Targeted price increases were achieved across the industry, with second-quarter contract prices assessed at €2,050-2,100/tonne FD (free delivered) NWE (northwest Europe).
“We settled all our contracts at plus €200/tonne, without exception – some at even more, as they started from a lower base,” said one major European producer.
A buyer said: “It’s not very nice as a buyer. If you want the product in the second quarter, it’s going to be with a €200/tonne increase.”
Buyers understood that demand was healthy and that volumes were limited, but said that the extent of the price hikes was unreasonable.

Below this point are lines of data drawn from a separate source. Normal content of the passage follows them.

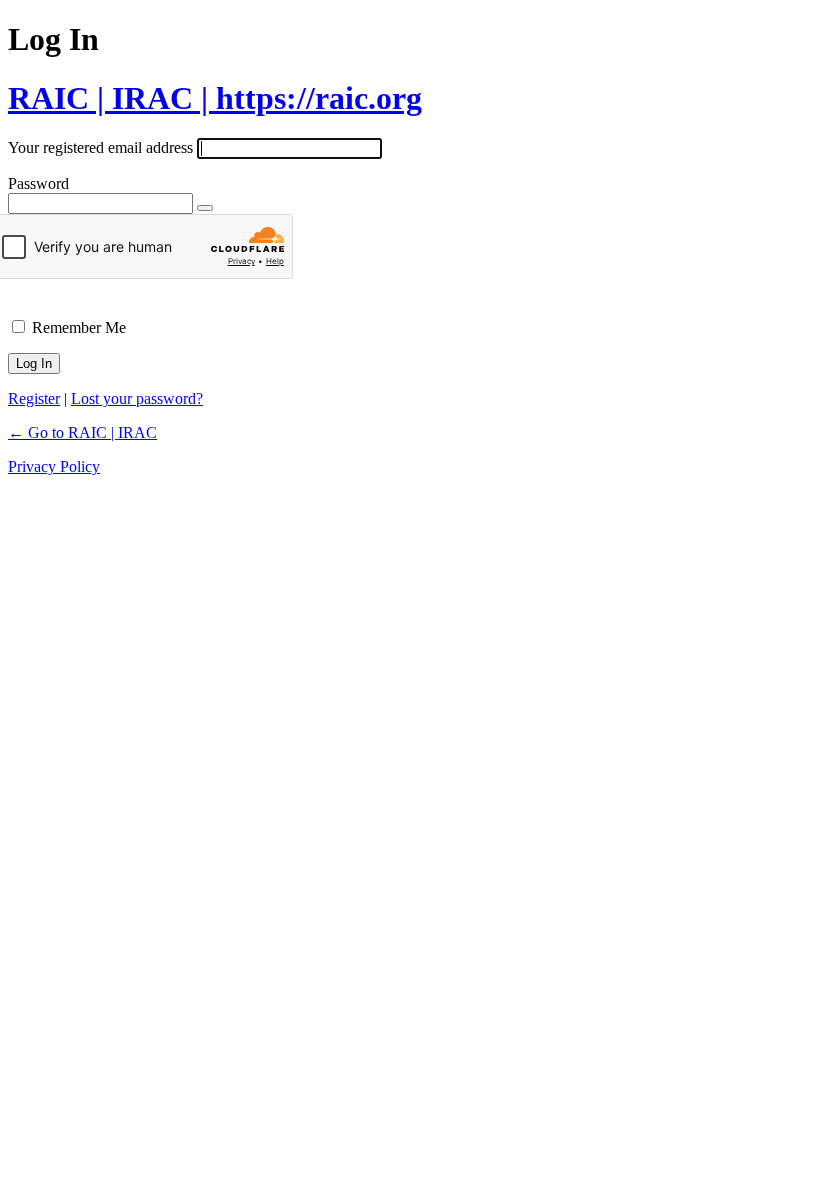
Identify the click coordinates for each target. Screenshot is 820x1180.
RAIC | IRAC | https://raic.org (215, 98)
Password (38, 183)
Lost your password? (137, 398)
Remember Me (79, 327)
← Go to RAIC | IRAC (82, 432)
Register (34, 398)
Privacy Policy (54, 466)
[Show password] (205, 208)
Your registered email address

“Is it acceptable? No. Is it fair? No. But [sellers] were all very consistent, all came with the same prices. It’s very frustrating because you don’t know why it’s going up by €200/tonne,” the buyer said.
“The sellers are being opportunistic. There is no rationale behind this increase. It’s killing the business,” the buyer added.
Buyers said they were able to obtain the material they required, but volumes out of contract were difficult to secure. Imports from Asia were also limited, as buying interest in the region remained robust.
According to sellers, strong demand and volatility in crude prices and other raw materials, such as methanol and natural gas, as well as energy costs, led to the €200/tonne quarterly increase in prices.
“Demand continues to be strong, then there’s crude oil…it’s an uncertain time and we have limited supply,” a seller said.
Producers also spoke of the continued pressure on operating margins. Demand was said to have increased by 5-6% from last year’s levels, and suppliers said there are now insufficient volumes in the market to meet consumption.
“We are seeing good demand from all downstream sectors. Polybutylene terephthalate [PBT], polyurethane [PU] and fibre producers are all running at high utilisation. The construction industry will also be pulling material from the market through the quarter,” a seller said.
BDO and its derivatives, tetrahydrofuran (THF) and PBT, were tight, exerting availability constraints along the supply chain.
“Some customers are asking for more and we are having to say no, and having to be very careful with our stock,” another BDO seller said.
However, a buyer who admitted that offtake was healthy said: “Demand is at a high level but not at its maximum, and I have no trouble getting material. I feel very strongly that producers are wrongly manipulating the market.”
BDO is used industrially as a solvent and in the manufacture of some types of plastics, elastic fibres and polyurethanes. Almost half of it is dehydrated to THF to make fibres such as elastane (or spandex).